■ **EXERCISE PASSAGE**:
The reason it has taken so long to bring this natural compound to the marketplace has to do with modern research methodology since the effects were first observed in 1937 by a Dutch anthropologist studying the San Bushmen of the Kalahari Desert. He noticed that they munched on the stem of a certain variety of Hoodia plant as an appetite suppressant and thirst quencher before and during nomadic hunts through the sparsely vegetated area. The San, who can trace their heritage back 27,000 years with rock paintings in their territory, are one of the world’s oldest and most primitive tribes. They have known about the properties of Xhoba for thousands of years. Unlike the western hunger suppressants, ephedra, caffeine, and amphetamines, that produce jittery feelings, Hoodia alleviates hunger and thirst, plus also provides a state of alertness. Xhoba is an ideal choice for long hunts where prey is tracked over hundreds of miles.

Hoodia sat on the back shelf in a lab for almost thirty years when South African scientists at the Council for Scientific and Industrial Research (CSIR) began studying it. Lab animals fed the flesh of the cactus lost weight, but otherwise suffered no ill effects. It was during these tests that CSIR researchers discovered the plant contained a previously unknown molecule, which has since been christened P57. CSIR, which patented the compound in 1997, sold the license to a Cambridgeshire, England bio-pharmaceutical company by the name of Phytopharm plc, which in 1998, subleased it and the marketing rights to U.S. pharmaceutical giant Pfizer Corporation for US$32 Million plus royalties from future sales.

■ **DATA BLOCK**:

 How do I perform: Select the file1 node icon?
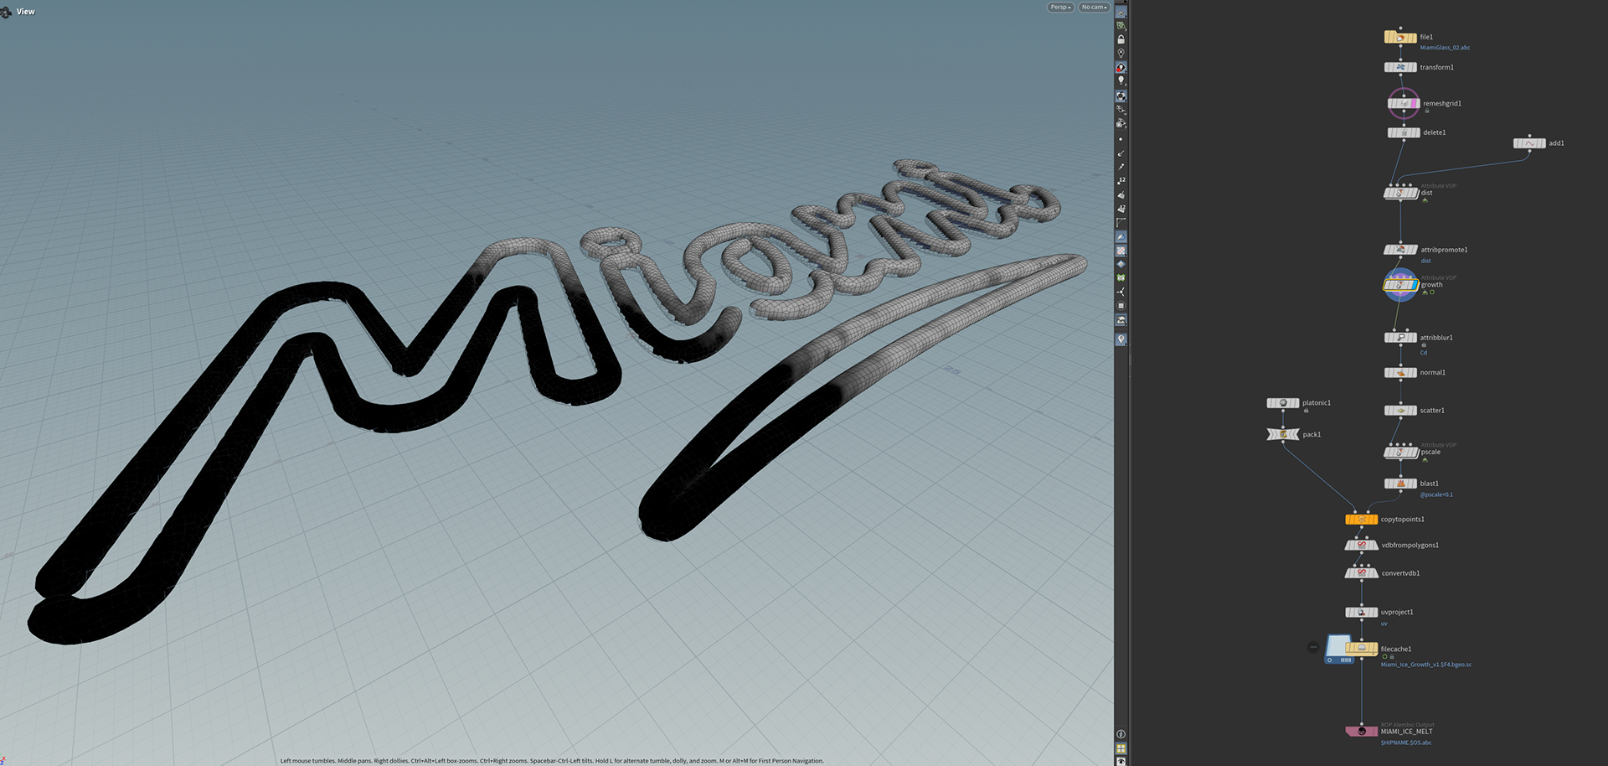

■ **BRIEF**: Extract the passage about Hoodia from "Hoodia sat on" to "from future sales." word for word. Rely only on the passage about Hoodia for your responses.

■ **RESULT**:
Hoodia sat on the back shelf in a lab for almost thirty years when South African scientists at the Council for Scientific and Industrial Research (CSIR) began studying it. Lab animals fed the flesh of the cactus lost weight, but otherwise suffered no ill effects. It was during these tests that CSIR researchers discovered the plant contained a previously unknown molecule, which has since been christened P57. CSIR, which patented the compound in 1997, sold the license to a Cambridgeshire, England bio-pharmaceutical company by the name of Phytopharm plc, which in 1998, subleased it and the marketing rights to U.S. pharmaceutical giant Pfizer Corporation for US$32 Million plus royalties from future sales.